Ma ormai il tempo stava scadendo, doveva partire e anche in fretta.

Vedendola agitata, Giorgio si propose di accompagnarla, in fondo avrebbe dovuto fare la stessa strada per andare a casa, non c'era bisogno di prendere un taxi.

«Intanto ne approfitto per andare un attimo in bagno, se non ti dispiace...Quale uso, quello di servizio o quello nel corridoio?»

«Sì, tranquillo, vai pure! Sarebbe meglio tu usassi quello di servizio, non ho avuto il tempo di riordinare l'altro. Intanto vado a prendere le crocchette di Lana, così saprai come muoverti in mia assenza.»

L'uomo si recò nel bagno, ma nell'entrare aveva fatto scivolare la borsa di pelle marrone appoggiata allo stipite.

«Caspita, mi dispiace», si apprestò subito a dire, cercando di recuperare subito l'agenda, i fogliettini, tutti i documenti che erano caduti per terra.

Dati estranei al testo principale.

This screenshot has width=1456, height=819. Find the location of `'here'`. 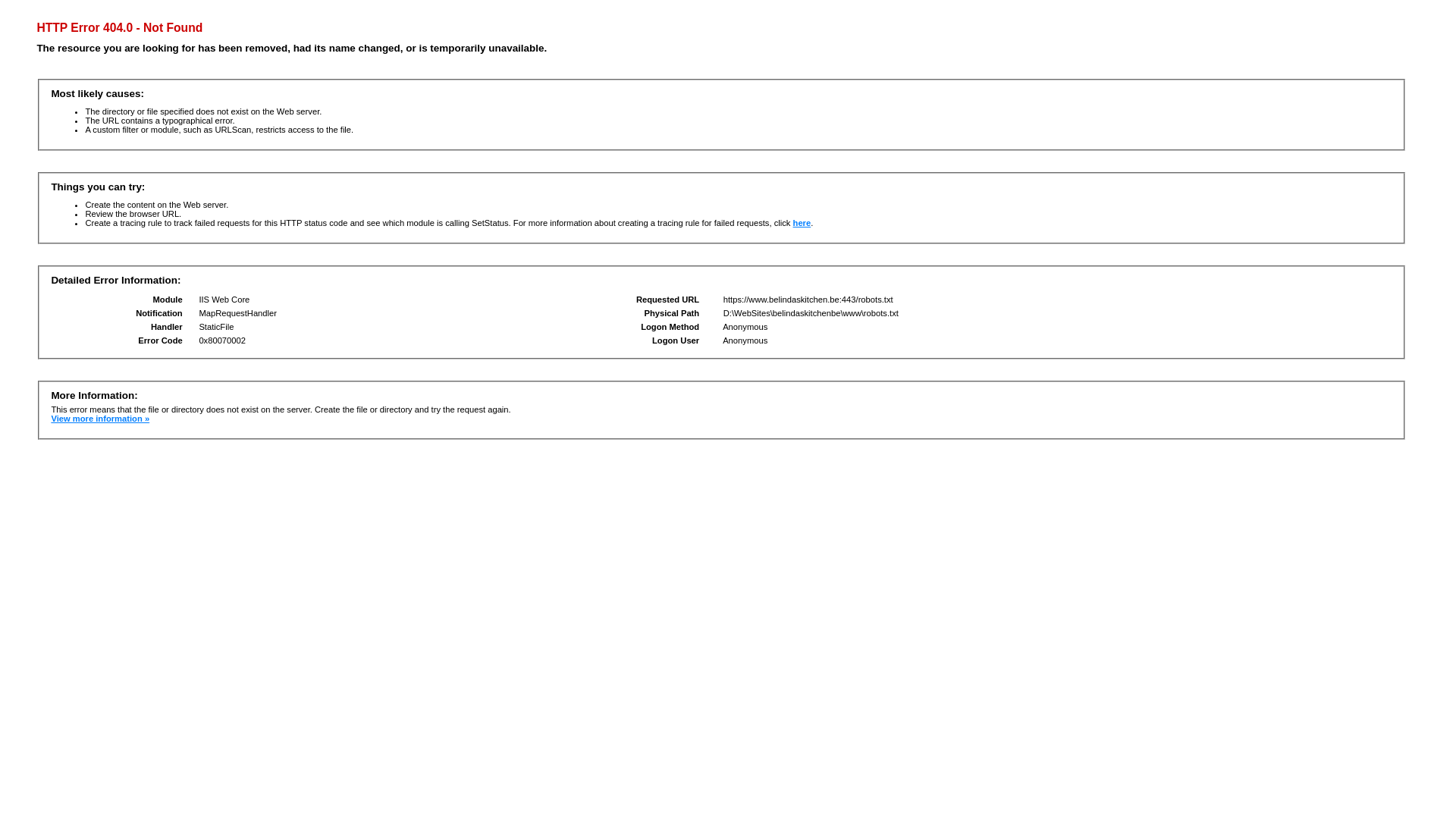

'here' is located at coordinates (801, 222).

Sveva, nel vederla, ebbe un tuffo al cuore: la riconobbe subito, era la borsa del suo Marco! Sicuramente era stata dimenticata lì la sera prima...
Non aveva sognato, dunque, ma era tutto vero.

Tra le tante carte c'era una foto di loro: lei, Marco e Francesca.

Avrebbe voluto guardare ancora tra quei documenti...
Avrebbe voluto sbirciare in quella borsa, come se da quella potessero trapelare chissà quali segreti, ma non poteva...
Avrebbe voluto essere lì, da sola, a curiosare tra le sue cose, per sentirlo più vicino, per sentirlo ancora suo.

Bastava poco per scaldarle il cuore.

Con quei pensieri e con un certo rammarico, risistemò tutto e consegnò la borsa a Giorgio. L'avrebbe portata lui all'interessato. Era tempo di andare: Pisa l'aspettava.